Innovationen und bereichsübergreifendes, synchronisiertes Programmmanagement
Bethlehem, PA, February 15, 2005 – Lehigh University announced today that it has received an in-kind contribution valued at $31 million from The Partners for the Advancement of Collaborative Engineering Education (PACE). The contribution, one of the largest in the University’s history, includes computer-based engineering and design software, hardware, technology and training that will enhance academic programs in engineering, business, and design arts, as well as Lehigh’s distinctive interdisciplinary programs that span colleges and departments.
Lehigh and PACE announced the new partnership at Lehigh’s Wilbur Powerhouse, a cutting edge facility that brings the power of real-world innovation and academics together. A corporate alliance between General Motors, EDS, Sun Microsystems and UGS, PACE was formed in 1999 to promote engineering, science and art curricula that prepare students for careers in the automotive, technology and engineering fields. The featured speaker of the event was Robert Kruse, executive director, vehicle integration, General Motors North America Engineering.
According to Lehigh president Gregory Farrington, the gift underscores Lehigh’s commitment to collaborative learning, entrepreneurship and such emerging fields as integrated business and engineering, and design arts.
“The PACE partnership reflects our joint commitment to multi-disciplinary learning and enhances our relationships with these leading companies,” said Farrington. “We thank PACE for its generous investment in our programs and our people that will enable us to continue to develop innovative academic programs and applicable research that will best serve our mutual needs.”
For General Motors, the partnership represents a long and successful relationship between the industry leader and one of the nation’s top research institutions.
“The definition of what an engineer does is changing,” said Kruse. “Being proficient with the latest computer-based design tools opens up new career opportunities throughout the engineering world. That’s why the PACE program and institutions like Lehigh University are so important. Our common goal is to help train engineers to succeed in the rapidly evolving engineering environment of the future.”
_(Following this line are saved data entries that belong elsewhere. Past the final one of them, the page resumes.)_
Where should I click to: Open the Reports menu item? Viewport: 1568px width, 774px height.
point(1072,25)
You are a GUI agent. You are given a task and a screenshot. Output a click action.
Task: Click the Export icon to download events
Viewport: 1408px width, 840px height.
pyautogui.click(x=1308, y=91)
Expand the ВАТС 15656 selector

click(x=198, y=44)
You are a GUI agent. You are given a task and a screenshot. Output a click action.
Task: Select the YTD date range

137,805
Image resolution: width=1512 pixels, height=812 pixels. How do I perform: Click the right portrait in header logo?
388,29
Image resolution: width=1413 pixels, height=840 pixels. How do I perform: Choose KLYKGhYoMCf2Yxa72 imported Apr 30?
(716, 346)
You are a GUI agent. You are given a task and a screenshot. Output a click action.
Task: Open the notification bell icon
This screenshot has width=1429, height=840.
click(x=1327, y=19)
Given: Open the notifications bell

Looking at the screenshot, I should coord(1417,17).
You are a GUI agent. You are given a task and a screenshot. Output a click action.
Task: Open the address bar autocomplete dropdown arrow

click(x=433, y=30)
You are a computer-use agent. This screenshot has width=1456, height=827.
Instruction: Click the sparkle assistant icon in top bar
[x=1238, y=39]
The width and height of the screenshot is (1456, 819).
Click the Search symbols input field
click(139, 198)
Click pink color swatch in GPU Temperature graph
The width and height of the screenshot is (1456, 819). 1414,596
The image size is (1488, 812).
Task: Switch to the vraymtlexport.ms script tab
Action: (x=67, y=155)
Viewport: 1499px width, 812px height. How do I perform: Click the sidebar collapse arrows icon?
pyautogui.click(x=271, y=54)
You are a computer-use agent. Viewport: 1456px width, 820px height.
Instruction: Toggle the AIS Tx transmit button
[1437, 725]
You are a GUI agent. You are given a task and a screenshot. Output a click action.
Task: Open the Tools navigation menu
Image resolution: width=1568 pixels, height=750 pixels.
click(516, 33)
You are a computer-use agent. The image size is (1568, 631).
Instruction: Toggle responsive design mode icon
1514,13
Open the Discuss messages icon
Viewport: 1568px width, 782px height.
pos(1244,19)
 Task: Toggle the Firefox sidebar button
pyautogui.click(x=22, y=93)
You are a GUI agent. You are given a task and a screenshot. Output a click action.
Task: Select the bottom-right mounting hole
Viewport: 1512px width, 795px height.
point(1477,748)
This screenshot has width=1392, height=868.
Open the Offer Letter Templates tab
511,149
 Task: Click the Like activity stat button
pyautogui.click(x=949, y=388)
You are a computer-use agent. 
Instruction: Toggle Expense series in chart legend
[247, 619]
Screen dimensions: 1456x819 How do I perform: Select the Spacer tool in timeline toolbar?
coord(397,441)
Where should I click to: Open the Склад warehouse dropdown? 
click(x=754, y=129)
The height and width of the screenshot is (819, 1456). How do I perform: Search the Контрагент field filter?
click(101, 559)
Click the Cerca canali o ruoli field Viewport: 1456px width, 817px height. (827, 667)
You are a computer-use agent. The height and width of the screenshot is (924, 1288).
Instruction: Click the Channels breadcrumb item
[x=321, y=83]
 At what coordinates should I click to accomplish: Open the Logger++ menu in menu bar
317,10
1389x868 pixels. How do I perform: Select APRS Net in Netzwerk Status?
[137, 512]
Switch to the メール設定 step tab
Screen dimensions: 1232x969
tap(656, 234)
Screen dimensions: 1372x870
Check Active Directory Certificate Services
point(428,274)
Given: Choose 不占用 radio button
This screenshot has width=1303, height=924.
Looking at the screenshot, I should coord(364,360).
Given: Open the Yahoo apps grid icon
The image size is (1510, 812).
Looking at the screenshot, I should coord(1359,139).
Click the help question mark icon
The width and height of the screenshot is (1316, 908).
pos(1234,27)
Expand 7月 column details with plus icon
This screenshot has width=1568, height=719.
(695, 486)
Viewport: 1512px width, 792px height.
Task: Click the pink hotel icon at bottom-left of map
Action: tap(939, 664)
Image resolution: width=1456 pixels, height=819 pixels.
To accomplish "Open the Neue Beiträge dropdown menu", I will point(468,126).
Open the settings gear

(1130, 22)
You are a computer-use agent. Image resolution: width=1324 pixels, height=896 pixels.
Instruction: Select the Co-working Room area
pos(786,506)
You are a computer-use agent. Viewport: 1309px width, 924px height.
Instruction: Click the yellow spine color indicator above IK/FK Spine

The PACE software, including NX™, Teamcenter®, MSC.Adams® and Solid Edge®, will be used primarily by students and faculty in Integrated Product Development (IPD), Integrated Business and Engineering (IBE), Design Arts and other innovative interdisciplinary programs. The modeling and simulation programs will be installed in numerous academic buildings and computer labs on campus, such as Wilbur Powerhouse and Packard Lab. These powerful tools will allow students to design projects ranging from simulated automobile crash tests to the flow of blood through artificial heart valves.
“UGS is pleased to be part of PACE’s contribution to Lehigh University,” said Ed Arlin, UGS’ executive vice president, Global GM Account. “Today’s leading manufacturing and technology companies compete on the basis of time to market, product cost, quality and innovation. Students must have the opportunity to gain hands-on experience with technology that support these objectives. We hope that our contributions to Lehigh’s excellent academic programs will open new opportunities for its graduates around the world.”
Additional software, hardware and training provided by the PACE contribution includes Altair® Hyperworks®, LS-DYNA™ software from LSTC, and a large format printer from Hewlett Packard.
“PACE offers a unique combination of hardware and software to facilitate the learning of computer-aided engineering and design concepts,” said Tom Brady, client executive for EDS GM Global Manufacturing & Quality. “Students gain hands-on experience applying those concepts as they work on real-world industry projects. Lehigh graduates will be highly-skilled and able to ‘hit the ground running’ when joining an employer in any sector.”
Lehigh boasts a strong tradition of success using computer-aided software, having initiated the first CAD/CAM program more than 25 years ago. Lehigh’s curriculum has a history of combining traditional education with state of the art hardware and software, for real world projects that enable Lehigh graduates to succeed in both the academic and corporate worlds.
In addition to the in-kind contribution, Lehigh will also receive a grant through PACE from the GM Foundation for the CHOICES program (Charting Horizons and Opportunities in Careers in Engineering and Science for middle school girls).
Lehigh is the 30th institution worldwide to join the PACE program. Since its inception in 1999, the corporate partnership has contributed to leading academic institutions in the United States like MIT, University of Michigan, Georgia Tech, Northwestern, Purdue, Howard, Virginia Tech, Missouri-Rolla and others worldwide. The PACE partnership also extends to institutions in Australia, Canada, China, Germany, Mexico and Sweden.
Universities are invited to participate based on several criteria, including: a long-term relationship with GM as a primary educational partner and a strong recruiting relationship; strength in design, engineering and manufacturing; and the institutions current and intended interest in developing curricula using PACE products and processes.